It's not news that Web media companies have fallen on hard times. But this month, those failing fortunes are coming into sharper focus as a growing number of companies step forward to assign price tags to the outcome of expansion at the bursting point of the Internet bubble.
Last week, for example, Excite@Home wrote off US$4.6bn in goodwill, or intangible assets, largely to account for a pair of high-priced acquisitions: Excite.com and Web greeting card site Blue Mountain Arts.
Excite@Home is not alone in using a write-off to signal difficulties in running ad-supported Web businesses. AT&T, its majority shareholder, on Monday took a related $1.6bn charge against earnings.

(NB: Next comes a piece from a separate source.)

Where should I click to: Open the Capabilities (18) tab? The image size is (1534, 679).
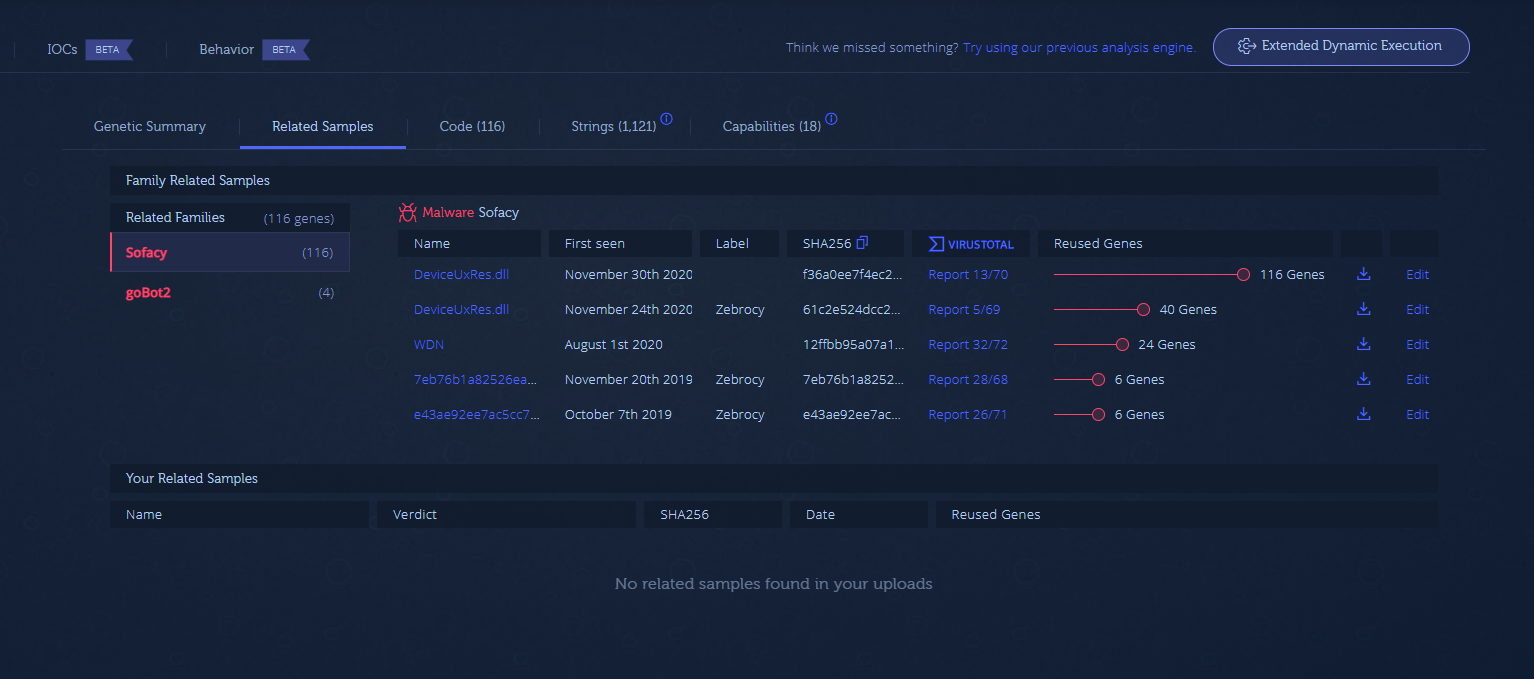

Also on Monday, Walt Disney made a surprising announcement that it will shut down operations for its Go.com portal and lay off about 400 employees. The company added that it will take a $790m noncash write-off of Go.com's intangible assets and an additional $25m to $50m write-off for severance and fixed assets.
Terra Lycos, created when Terra Networks and Web portal Lycos merged in October, faced a similar valuation issue as Internet stock prices went into free-fall shortly after the deal was announced in May. Spanish Internet service provider Terra had originally guaranteed a $12.5bn floor for the all-stock deal but later renegotiated the terms, taking some $6bn off the final price.
The round of write-offs begs the question of whether other companies will have to write off assets as well. The pieces seem to be there: the online advertising market is souring, and Internet investments, once fuelled by soaring stock prices, have become expensive busts.
Many companies made large bets on the Internet with cash or stock. But few are likely to feel the pain as keenly as Excite@Home, according to analysts, who said the Excite and @Home deal stands out in a sea of high-priced mergers.
For one thing, @Home issued an additional 50 percent of its total number of outstanding shares to acquire Excite, putting a relatively high percentage of its total valuation at risk. In addition, the company failed to take advantage of a then-common accounting tool, known as "pooling-of-interest", used by many to help reduce the cost of mergers.
Although new restrictions on pooling have since made it less attractive, some of the recent biggest -- and arguably overpriced -- dot-com mergers used the technique, which does not require companies to write off depreciating assets. Yahoo!'s $5.04bn purchase of Broadcast.com and its $2.87bn acquisition of GeoCities, for example, both used the pooling method.